Recipes
View SourceShort, runnable patterns. The examples use Bulkinup.upsert/4/Bulkinup.insert/4 directly;
with use Bulkinup in your repo, the same options apply to bulk_upsert/3/bulk_insert/3.
Timestamps
Ecto's insert_all/3 does not autogenerate fields such as timestamps, so schemas with
timestamps() fields need those values supplied explicitly — Bulkinup never invents them for
you. The simplest way is the :placeholders option, which sets fields from shared values
(sent to the database once):
now = DateTime.utc_now()
Bulkinup.upsert(
YourProject.Repo,
YourProject.Persons.Person,
attrs_list,
placeholders: %{
YourProject.Persons.Person => %{inserted_at: now, updated_at: now}
}
)Each placeholder value is injected into the attrs before validation, so a placeholder field is cast and validated like any other field (and may be marked as required in your changeset). The shared value replaces any per-row value supplied for the field.
To preserve the original :inserted_at when an upsert updates an existing row, add
:replace_all_except:
Bulkinup.upsert(
YourProject.Repo,
YourProject.Persons.Person,
attrs_list,
placeholders: %{
YourProject.Persons.Person => %{inserted_at: now, updated_at: now}
},
# On conflict, replace every field except the primary key and :inserted_at
replace_all_except: [:inserted_at]
)If you need per-call logic that placeholders cannot express, pass a custom function that
accepts the same arguments as insert_all/3 via the :insert_all_function_atom (or
:insert_all_function_module) option — see the options in Bulkinup.upsert/4.

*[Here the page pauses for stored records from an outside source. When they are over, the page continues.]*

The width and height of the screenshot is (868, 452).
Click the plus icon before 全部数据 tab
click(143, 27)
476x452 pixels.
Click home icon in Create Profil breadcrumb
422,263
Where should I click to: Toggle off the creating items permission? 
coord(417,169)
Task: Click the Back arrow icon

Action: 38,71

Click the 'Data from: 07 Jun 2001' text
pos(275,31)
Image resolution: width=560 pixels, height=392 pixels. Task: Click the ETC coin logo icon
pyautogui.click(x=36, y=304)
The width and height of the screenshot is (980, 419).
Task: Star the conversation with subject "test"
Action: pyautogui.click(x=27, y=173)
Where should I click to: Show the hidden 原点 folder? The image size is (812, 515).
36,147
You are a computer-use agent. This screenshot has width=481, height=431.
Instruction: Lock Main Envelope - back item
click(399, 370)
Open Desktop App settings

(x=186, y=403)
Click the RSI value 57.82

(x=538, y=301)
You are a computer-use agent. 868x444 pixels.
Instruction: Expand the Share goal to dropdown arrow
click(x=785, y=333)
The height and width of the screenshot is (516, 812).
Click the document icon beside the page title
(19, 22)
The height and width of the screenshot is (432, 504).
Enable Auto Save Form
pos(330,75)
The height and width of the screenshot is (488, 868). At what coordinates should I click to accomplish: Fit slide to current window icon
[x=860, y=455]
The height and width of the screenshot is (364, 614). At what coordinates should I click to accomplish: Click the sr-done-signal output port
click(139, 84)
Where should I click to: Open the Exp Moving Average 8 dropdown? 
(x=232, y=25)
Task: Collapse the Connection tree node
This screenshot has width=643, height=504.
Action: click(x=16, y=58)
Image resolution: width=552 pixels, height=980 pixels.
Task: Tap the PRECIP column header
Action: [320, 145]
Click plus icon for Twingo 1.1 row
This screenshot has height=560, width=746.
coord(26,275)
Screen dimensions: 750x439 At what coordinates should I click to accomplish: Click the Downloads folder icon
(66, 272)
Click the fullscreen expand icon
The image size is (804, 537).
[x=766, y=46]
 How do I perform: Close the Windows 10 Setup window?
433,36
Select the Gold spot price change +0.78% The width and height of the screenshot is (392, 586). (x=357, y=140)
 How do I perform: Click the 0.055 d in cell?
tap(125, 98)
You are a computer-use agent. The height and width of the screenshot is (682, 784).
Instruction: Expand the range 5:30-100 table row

Inserting alongside shared many_to_many children
Bulkinup.insert/4 applies no conflict defaults anywhere, so a many_to_many child (or join
row) that already exists in the database raises. When shared children are expected — tags
referenced by many posts, for example — override the conflict behavior for just those sources:
Bulkinup.insert(
YourProject.Repo,
YourProject.Blog.Post,
attrs_list,
insert_all_opts: %{
YourProject.Blog.Tag => [on_conflict: :nothing],
"posts_tags" => [on_conflict: :nothing]
}
)The parent posts are still pure inserts: a duplicate post raises.
App-wide defaults with use Bulkinup
Declare shared defaults once in your repo module instead of at every call site — never in the application environment:
defmodule YourProject.Repo do
use Ecto.Repo,
otp_app: :your_project,
adapter: Ecto.Adapters.Postgres
use Bulkinup,
timeout: 60_000,
upsert: [replace_all_except: [:inserted_at]]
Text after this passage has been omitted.